O estímulo à indústria brasileira de equipamentos médicos e hospitalares deveria ser prioridade, com papel importante na garantia do atendimento à população. O desenvolvimento do complexo industrial da saúde atenderia em grande parte o SUS, promovendo inclusive preços competitivos, abaixo dos valores usuais de mercado internacional. Atualmente, grande parte da crescente demanda interna é saciada com importações e, com isso, o saldo da balança comercial do setor é deficitário.

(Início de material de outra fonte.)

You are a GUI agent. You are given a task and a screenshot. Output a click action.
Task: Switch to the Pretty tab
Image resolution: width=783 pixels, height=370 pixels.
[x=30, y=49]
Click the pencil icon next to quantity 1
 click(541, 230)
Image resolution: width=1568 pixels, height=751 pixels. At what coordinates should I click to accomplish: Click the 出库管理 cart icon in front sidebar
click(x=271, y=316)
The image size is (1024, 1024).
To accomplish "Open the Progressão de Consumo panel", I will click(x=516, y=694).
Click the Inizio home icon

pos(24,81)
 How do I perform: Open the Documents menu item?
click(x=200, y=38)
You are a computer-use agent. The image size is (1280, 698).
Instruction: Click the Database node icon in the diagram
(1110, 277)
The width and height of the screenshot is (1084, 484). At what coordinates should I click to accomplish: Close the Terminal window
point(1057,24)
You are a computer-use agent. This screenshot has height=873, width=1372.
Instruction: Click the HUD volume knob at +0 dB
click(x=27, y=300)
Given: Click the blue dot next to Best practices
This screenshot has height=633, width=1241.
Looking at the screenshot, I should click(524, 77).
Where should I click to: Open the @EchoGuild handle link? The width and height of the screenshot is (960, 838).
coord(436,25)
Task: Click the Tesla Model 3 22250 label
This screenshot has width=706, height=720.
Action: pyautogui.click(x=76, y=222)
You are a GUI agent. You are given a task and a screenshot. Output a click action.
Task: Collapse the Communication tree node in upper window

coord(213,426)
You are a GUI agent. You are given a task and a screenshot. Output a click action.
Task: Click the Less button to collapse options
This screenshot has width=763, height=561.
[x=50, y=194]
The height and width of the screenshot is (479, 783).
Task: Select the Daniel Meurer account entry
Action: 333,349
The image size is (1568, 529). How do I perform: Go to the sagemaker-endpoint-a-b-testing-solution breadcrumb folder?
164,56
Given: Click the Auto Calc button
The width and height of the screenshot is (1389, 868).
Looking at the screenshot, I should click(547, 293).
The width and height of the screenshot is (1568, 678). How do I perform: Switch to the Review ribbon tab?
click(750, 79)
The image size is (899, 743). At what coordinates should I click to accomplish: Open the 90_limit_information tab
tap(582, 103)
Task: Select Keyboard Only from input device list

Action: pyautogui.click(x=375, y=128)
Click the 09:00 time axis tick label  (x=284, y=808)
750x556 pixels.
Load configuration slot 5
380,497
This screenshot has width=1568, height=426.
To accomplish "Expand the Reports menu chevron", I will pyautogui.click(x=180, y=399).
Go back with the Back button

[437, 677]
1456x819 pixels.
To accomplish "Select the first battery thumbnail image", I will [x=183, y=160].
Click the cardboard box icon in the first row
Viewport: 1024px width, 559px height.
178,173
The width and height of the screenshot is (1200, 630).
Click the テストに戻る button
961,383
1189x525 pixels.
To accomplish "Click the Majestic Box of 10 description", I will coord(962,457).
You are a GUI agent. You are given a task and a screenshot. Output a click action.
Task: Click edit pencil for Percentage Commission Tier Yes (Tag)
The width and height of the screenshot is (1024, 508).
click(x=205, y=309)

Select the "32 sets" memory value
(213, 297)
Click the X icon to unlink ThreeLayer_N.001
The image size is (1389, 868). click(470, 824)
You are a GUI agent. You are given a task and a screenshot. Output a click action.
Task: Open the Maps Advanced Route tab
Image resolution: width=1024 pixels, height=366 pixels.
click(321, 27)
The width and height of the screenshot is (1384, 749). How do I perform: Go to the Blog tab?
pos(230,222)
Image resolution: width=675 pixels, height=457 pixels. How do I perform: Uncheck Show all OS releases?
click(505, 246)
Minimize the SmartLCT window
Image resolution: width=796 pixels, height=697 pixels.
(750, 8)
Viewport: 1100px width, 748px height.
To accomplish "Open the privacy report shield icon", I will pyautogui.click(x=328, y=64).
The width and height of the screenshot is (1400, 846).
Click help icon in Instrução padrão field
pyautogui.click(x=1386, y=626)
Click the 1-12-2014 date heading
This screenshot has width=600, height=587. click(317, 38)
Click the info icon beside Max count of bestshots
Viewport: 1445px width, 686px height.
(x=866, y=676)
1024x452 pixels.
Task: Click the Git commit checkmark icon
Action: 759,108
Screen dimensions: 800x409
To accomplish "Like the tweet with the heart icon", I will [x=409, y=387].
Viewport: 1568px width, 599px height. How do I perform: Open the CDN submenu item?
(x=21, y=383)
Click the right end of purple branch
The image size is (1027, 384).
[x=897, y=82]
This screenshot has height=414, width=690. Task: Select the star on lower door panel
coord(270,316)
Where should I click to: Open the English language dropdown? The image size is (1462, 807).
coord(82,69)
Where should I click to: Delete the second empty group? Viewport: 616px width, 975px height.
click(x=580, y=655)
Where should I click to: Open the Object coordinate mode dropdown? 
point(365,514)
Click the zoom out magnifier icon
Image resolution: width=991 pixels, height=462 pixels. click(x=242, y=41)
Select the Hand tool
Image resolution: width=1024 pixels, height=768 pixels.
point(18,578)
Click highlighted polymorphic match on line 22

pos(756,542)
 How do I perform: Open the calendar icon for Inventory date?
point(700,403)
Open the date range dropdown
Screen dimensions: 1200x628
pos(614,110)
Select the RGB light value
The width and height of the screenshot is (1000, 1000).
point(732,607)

O Brasil apresenta um ambiente que pode ser muito favorável ao desenvolvimento da indústria de materiais e equipamentos médicos de relevância global, em particular de dispositivos médicos implantáveis, que atendam totalmente a demanda do SUS e promovam a expansão do atendimento público da saúde no Brasil com produtos de qualidade e tecnologia avançada, com preços competitivos.

Atualmente, um dos principais problemas do sistema de saúde no Brasil é a intensa judicialização que consome parte do orçamento e inverte as prioridades do SUS. É necessário aprimorar os processos de avaliação de tecnologias em saúde com a criação de uma agência nacional de avaliação de tecnologias que confira maior credibilidade ao processo, reduzindo as demandas judiciais.

A adoção da carreira de Estado para os profissionais da saúde, um anseio dos que atuam no serviço público, seria uma possibilidade concreta de equalizar as diferenças decorrentes do gigantismo no Brasil. A eficiência das políticas de saúde decorrem da qualificação dos recursos humanos.

O novo governante precisa olhar de frente os problemas de saúde e elegê-los como prioridade para virarmos de vez essa página e nos tornar referência mundial em atendimento público. Isso é possível, basta vontade política.

 

* Presidente eleito para o biênio 2020/2021 da Sociedade Brasileira de Cardiologia.